THE HOT SPOTS: Tempe, which sits just southeast of Phoenix, is set to get several new hotels within the next couple of years. The high interest in that market is reflected in Starwood Hotel's development pipeline for metropolitan Phoenix: Of the six new hotels it plans there during the next couple years, three (an Aloft, an Element and a Westin) will be in Tempe. A Marriott Residence Inn and a Hyatt Regency are also in the works there. Other submarkets experiencing hospitality-related construction are Chandler and Glendale. Downtown, meantime, there's a wait-and-see attitude. While at least three other hotel projects are on the drawing boards for the city's center, The Arizona Republic newspaper reports developers want to see how the expanded convention center impacts room demand before deciding whether to proceed.

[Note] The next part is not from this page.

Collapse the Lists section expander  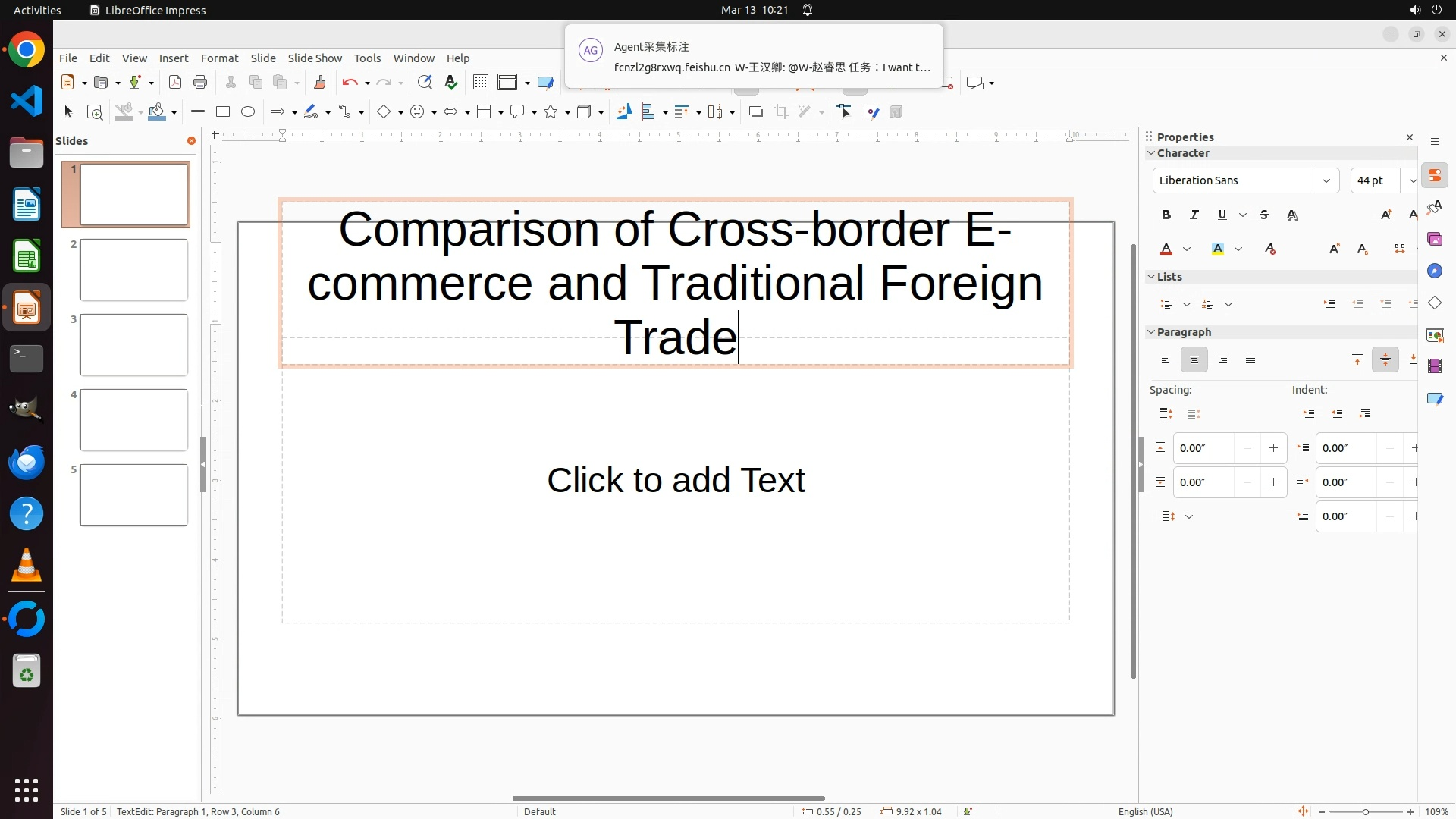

THE NUMBERS: Phoenix is the 5th largest city in the U.S., with a population of about 1.5 million, and the 13th-largest metro area in the country, with roughly 4.3 million residents. While the region's population growth is expected to slow some from the red-hot pace of earlier this decade, it is still expected to see an ongoing influx of new residents.

THE OUTLOOK: The credit crunch and corresponding development slowdown of recent months have made their presence felt in Phoenix. Case in point: The opening of the Hotel Monroe-a $100 million luxury boutique hotel once set for this past fall in downtown Phoenix-is now on hold, after its construction funding became mired in the collapse of its lender. But Kasia Kowalczyk, an associate with hotel valuation and consulting firm HVS, says the downturn will only slow-not halt-the region's growth. "The city of Phoenix has made and received considerable monetary investments in an effort to be recognized as a critical epicenter of the educational, convention, finance and tourism industries, and those efforts should prove to have long-lasting, positive impacts on the area," she says.

WORD TO THE WISE: Don't refer to downtown Phoenix as "Copper Square." After promoting a 90-block area in the city's core under that name for eight years, the business partnership behind that effort scrapped it late last year, conceding it had never caught on.